A second embodiment relates to a ball having a recess and two thumb holes, each thumb hole being diametrically opposite the other in relation to the recess. A plug is included to substantially fill the recess, and it defines an elliptical cavity capable of accommodating one or more of the bowler's fingers.
The elliptical cavity may be positioned in the plug so that the distance between the first thumb hole and the cavity is different than the distance between the second thumb hole and the cavity. By providing these different finger spans between the thumb holes and the cavity, two completely different sets of performance characteristics may be obtained.
Finally, a method is provided whereby a conventional bowling ball may be rehabilitated and improved by drilling out a recess over the location of the previously existing finger holes and filling that recess with a plug defining an elliptical cavity. The plug is bonded to the ball in a position which allows the bowler's fingers to easily fit within the cavity when the thumb is placed within the existing thumb hole. Additionally a second thumb hole may be drilled diametrically opposite the first thumb hole with respect to the recess and positioned to create different throwing characteristics than the first thumb hole.
Other features and advantages of the present invention will become apparent from the following more detailed description, taken in conjunction with the accompanying drawings which illustrate, by way of example, the principles of the invention.
The accompanying drawings illustrate the invention. In such drawings:
FIG. 1 is a perspective view of a bowling ball embodying the improved gripping arrangement of this invention and the manner in which a bowler's fingers would be inserted therein;
FIG. 2 is a perspective view of a bowling ball embodying the gripping arrangement of this invention without a bowler's hand shown thereon;
FIG. 3 is an exploded view of the bowling ball of FIG. 2;
FIG. 4 is an enlarged fragmented sectional view taken generally along line 4--4 of FIG. 2, illustrating the relationship of the thumb hole and elliptical finger grip with respect to the center of the bowling ball;
FIG. 5 is a perspective view of an alternative embodiment of the improved gripping arrangement of this invention; and
FIG. 6 is an enlarged fragmented sectional view taken generally along line 6--6 of FIG. 5, illustrating the relationship of the thumb holes and the elliptical cavity with respect to one another and the center of the bowling ball.
A spherical bowling ball 12, of traditional construction, is supplied with a thumb hole 14 and an elliptical finger cavity 16, as shown in FIGS. 1 and 2. The thumb hole 14 must be situated near enough to the cavity 16 so that when the thumb 18 of a bowler's hand 20 is inserted, the middle finger 22 and the ring finger 24 can be comfortably placed within the cavity. The bowler can insert his fingers sufficiently to grasp the bowling ball 12 with the first, second or both phalanges of those fingers.
As best illustrated by FIGS. 3 and 4, the ball 12 is initially provided with the thumb hole 14 and a recess 28 in the area where the cavity 16 is to be located. A cylindrical plug 30 substantially fills the recess 28 (FIG. 4).
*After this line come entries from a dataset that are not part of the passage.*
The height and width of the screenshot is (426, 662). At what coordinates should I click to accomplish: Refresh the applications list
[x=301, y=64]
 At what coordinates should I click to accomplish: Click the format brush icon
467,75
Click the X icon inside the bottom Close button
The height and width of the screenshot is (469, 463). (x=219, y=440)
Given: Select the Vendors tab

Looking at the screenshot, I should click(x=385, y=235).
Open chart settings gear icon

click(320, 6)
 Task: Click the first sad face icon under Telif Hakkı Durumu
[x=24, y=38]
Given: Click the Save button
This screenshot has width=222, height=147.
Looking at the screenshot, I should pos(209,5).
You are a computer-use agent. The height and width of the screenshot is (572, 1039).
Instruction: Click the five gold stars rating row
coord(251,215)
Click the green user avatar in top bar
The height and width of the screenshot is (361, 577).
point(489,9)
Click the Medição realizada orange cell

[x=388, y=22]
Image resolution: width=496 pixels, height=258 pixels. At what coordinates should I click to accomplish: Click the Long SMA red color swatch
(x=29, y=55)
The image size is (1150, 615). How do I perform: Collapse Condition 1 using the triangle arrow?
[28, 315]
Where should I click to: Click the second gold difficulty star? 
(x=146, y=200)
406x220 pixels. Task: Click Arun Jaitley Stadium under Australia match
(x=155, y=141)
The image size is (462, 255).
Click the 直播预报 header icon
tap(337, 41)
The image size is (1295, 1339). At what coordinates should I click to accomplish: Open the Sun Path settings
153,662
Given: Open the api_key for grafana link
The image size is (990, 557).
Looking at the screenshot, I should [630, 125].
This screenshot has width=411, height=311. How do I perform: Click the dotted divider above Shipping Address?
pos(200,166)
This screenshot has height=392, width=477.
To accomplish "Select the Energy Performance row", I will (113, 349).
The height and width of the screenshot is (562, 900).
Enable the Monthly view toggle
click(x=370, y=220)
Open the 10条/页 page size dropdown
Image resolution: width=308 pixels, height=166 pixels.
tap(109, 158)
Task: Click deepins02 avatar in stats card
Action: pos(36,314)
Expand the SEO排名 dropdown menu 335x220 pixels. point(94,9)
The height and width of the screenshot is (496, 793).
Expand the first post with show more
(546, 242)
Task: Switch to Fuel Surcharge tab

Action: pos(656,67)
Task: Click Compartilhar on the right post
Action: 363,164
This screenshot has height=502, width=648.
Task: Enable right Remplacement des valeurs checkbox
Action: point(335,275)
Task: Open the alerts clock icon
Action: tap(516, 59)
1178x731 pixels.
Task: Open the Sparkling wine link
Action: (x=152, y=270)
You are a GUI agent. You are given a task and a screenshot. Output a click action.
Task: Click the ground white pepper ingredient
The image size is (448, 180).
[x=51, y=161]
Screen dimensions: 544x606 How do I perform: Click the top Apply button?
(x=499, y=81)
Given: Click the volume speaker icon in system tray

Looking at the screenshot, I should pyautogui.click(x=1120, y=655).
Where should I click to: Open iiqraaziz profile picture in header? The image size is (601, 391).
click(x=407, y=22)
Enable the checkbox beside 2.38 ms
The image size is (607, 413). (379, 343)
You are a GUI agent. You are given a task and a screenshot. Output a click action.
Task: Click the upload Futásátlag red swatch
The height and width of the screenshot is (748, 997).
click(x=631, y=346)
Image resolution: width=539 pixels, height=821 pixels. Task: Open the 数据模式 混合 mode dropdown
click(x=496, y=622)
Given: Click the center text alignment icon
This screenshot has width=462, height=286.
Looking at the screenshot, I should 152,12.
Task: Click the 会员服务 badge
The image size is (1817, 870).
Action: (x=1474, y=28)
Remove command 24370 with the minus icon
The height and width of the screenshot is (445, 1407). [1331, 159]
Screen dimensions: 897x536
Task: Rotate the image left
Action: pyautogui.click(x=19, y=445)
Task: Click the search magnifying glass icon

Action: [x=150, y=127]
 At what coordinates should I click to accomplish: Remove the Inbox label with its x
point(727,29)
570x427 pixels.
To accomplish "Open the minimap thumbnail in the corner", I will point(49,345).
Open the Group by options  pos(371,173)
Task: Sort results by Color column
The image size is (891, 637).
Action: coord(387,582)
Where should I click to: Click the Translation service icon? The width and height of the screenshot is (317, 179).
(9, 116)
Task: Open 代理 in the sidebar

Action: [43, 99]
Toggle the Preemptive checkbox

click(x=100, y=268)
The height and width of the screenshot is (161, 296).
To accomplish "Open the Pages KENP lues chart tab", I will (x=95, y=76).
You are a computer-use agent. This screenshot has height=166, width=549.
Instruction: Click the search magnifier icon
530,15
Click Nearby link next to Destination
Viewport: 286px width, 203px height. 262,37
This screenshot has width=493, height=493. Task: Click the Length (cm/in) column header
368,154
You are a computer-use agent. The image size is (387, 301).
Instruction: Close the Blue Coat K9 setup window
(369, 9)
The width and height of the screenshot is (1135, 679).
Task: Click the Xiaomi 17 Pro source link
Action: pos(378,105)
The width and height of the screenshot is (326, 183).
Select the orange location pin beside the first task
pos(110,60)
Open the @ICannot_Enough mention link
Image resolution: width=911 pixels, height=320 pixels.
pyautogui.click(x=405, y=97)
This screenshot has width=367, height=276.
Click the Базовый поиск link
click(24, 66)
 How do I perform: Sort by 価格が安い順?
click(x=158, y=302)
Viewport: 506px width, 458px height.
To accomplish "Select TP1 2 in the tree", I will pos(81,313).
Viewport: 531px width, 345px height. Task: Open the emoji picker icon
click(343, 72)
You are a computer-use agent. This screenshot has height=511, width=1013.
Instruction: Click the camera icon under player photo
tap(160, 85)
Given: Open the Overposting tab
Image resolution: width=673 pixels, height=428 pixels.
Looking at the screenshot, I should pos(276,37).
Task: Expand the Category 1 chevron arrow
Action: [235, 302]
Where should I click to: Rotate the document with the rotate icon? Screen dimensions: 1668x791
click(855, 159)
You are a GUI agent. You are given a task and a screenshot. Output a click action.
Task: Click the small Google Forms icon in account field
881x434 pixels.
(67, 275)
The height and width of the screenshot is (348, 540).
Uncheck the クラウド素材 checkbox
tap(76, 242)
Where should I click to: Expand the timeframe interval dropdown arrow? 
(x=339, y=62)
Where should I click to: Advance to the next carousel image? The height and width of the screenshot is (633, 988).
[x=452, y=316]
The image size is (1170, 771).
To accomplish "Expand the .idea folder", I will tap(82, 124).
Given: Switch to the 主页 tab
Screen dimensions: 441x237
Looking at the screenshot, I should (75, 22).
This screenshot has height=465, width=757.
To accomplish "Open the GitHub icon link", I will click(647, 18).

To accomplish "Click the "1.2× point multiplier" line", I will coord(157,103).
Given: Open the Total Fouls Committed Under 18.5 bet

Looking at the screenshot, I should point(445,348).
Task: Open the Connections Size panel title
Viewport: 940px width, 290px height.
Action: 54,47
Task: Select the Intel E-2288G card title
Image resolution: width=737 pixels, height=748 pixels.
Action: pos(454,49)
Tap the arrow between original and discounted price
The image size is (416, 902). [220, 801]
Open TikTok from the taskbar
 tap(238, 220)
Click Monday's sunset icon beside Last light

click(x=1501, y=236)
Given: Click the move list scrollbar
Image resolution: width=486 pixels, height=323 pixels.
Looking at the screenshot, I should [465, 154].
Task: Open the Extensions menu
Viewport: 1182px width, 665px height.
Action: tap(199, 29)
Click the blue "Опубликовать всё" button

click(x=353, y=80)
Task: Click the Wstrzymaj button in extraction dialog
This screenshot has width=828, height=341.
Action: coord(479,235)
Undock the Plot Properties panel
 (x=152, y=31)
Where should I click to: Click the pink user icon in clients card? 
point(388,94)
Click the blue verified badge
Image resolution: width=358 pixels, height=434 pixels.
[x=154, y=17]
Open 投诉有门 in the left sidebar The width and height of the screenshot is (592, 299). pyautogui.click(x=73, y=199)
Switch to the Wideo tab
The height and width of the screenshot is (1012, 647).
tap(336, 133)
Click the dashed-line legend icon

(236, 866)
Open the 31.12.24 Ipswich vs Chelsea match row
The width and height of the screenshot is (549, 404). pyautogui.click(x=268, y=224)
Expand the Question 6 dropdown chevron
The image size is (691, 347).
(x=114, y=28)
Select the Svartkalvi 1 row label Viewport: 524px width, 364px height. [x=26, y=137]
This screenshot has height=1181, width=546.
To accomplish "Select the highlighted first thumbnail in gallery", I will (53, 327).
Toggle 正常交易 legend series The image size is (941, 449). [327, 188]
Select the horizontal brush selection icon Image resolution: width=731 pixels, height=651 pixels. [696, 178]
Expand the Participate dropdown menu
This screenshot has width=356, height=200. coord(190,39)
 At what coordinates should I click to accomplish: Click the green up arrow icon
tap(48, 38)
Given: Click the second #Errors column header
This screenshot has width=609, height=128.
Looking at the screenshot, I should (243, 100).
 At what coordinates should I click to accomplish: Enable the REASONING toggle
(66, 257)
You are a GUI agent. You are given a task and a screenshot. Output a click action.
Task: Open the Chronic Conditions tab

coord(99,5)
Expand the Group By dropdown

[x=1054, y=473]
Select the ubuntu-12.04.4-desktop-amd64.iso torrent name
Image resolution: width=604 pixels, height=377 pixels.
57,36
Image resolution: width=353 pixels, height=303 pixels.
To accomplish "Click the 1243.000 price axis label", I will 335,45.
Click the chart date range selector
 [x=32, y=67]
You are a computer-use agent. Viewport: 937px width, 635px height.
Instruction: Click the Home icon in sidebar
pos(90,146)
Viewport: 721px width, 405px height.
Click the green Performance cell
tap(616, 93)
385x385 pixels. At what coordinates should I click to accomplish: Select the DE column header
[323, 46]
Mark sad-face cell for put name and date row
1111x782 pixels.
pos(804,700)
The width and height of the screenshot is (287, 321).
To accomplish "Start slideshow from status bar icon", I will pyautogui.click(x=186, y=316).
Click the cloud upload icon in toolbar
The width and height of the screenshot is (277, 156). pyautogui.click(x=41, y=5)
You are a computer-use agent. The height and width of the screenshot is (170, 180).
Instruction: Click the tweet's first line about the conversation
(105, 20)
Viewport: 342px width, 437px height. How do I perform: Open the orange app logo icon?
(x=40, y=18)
The plug 30 is constructed of a material that is easily bonded to the ball 12. It may be of a different density than the ball 12 as desired to affect balance. A resilient plastic material is best suited for the construction of the plug 30.
The cavity 16 is formed within the plug 30, being dimensioned and shaped to comfortably receive the bowler's fingers 22 and 24. It has been found that a 30 to 35 degree ellipse that loosely accepts the bowler's fingers yet contacts both sides of the fingers while they are inserted is the preferred configuration. The inner walls 32 of the cavity 16 are curved so as to follow the general shape and dimensions of a surface ellipse 34.
When the plug 30 is positioned satisfactorily to accommodate one or more of the bowler's fingers 22 or 24, it is bonded to the ball 12 to form an integral unit. Should the bowler desire to replace the plug 30 for whatever reason, it may be removed and repositioned or replaced with another plug, thereby enhancing the utility and flexibility of use of a single ball.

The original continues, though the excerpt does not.